Abish Kekilbayev (sometimes Kekilbayuly, , Äbış Kekılbaiūly, ; 6 December 1939 – 11 December 2015) was a Kazakh National writer and politician who served as a Senator of Kazakhstan from 2002 to 2010, State Secretary of Kazakhstan from 1996 to 2002, and the Supreme Council Chairman from 1994 until its dissolution in 1995. 

During the Soviet period, Kekilbayev worked as literary writer in which his work have become a noticeable phenomenon in the literary life of Kazakhstan. He served as the Deputy Minister of Culture of the Kazakh SSR, the second secretary of Board of the Union of Writers, the head of department of the Central Committee of Communist Party of Kazakhstan, Head of the Records Office for Culture and Inter-Ethnic Relations of the Kazakh SSR Presidential Administration, the editor-in-chief of the Yegemen Qazaqstan newspaper, the literary employee of the Kazakh adebiety newspaper, the head of literature and art department of the Leninshyl jas newspaper editorial office.

Throughout his life Kekilbayev was recognized with several awards and titles such as Hero of Labour, National Writer of Kazakhstan, laureate of the State Prize, a philologist, academician of the Academy of Social Sciences, Emeritus Professor of Al-Farabi Kazakh National University and of the L. Gumilyov Eurasian State University.

Early life and career 
Born in the village of Ondy, Kekilbayev graduated from the philological faculty of the Al-Farabi Kazakh National University in 1962. He then began his career as a literary employee of the newspaper Qazaq adebieti.

(TRY IT)
Answer from the Kekilbayev biography:
(a) During which years did Kekilbayev serve as a Senator of Kazakhstan?
(b) In what village was he born?
(c) In what year did he graduate from the philological faculty of the Al-Farabi Kazakh National University?
The data after this text is not needed for the work here.

(COLLECTED DATA)
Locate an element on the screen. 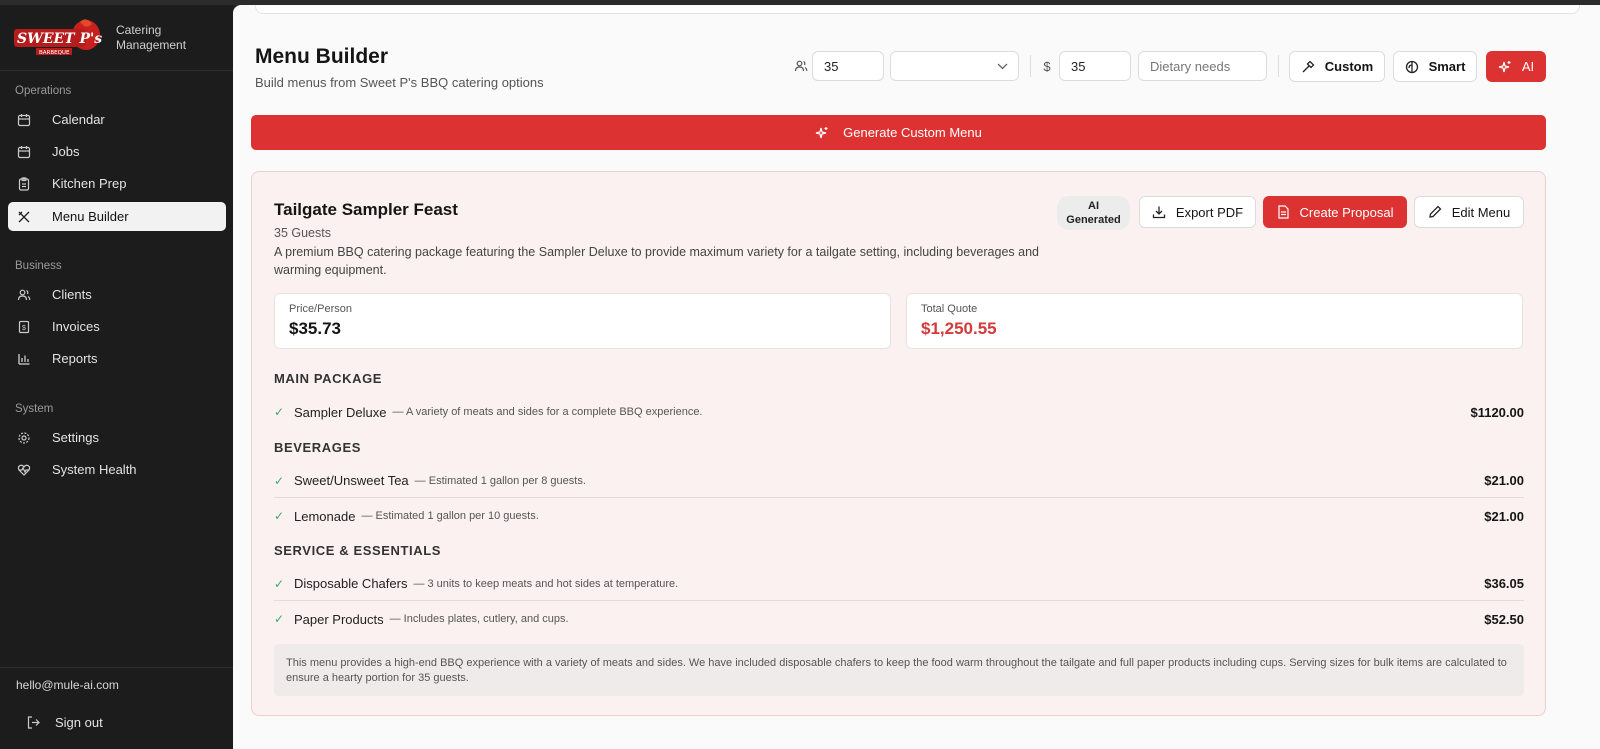 The height and width of the screenshot is (749, 1600). brand-header: SWEET P's BARBEQUE Catering Management is located at coordinates (116, 38).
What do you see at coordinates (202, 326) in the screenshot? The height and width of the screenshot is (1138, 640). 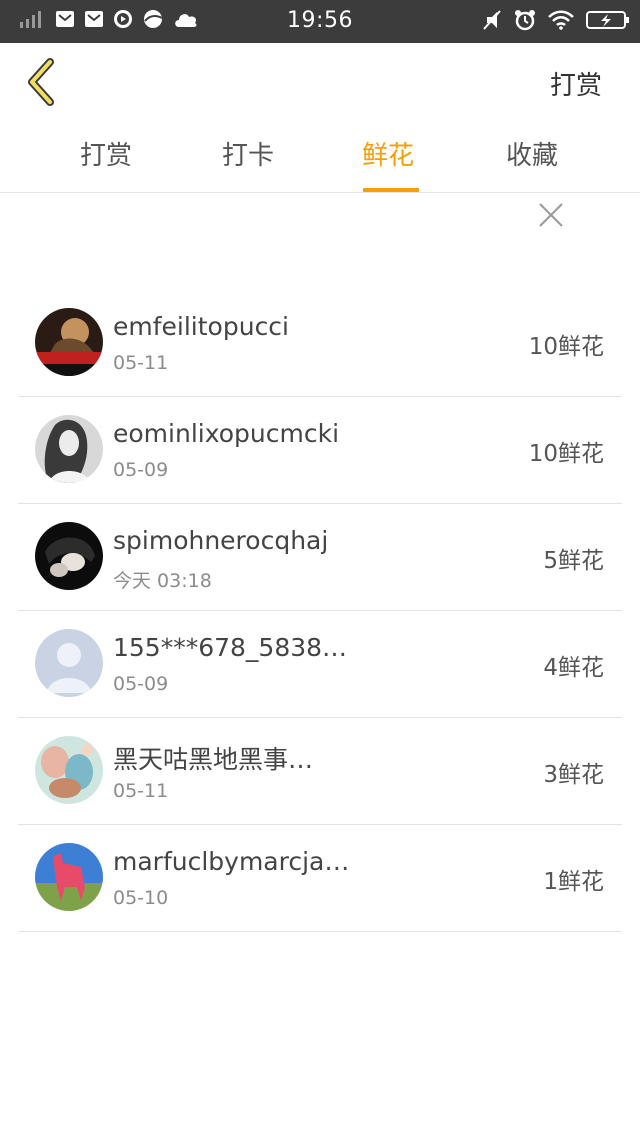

(RESPONSE AREA)
(a) From 2002 to 2010.
(b) Ondy.
(c) 1962.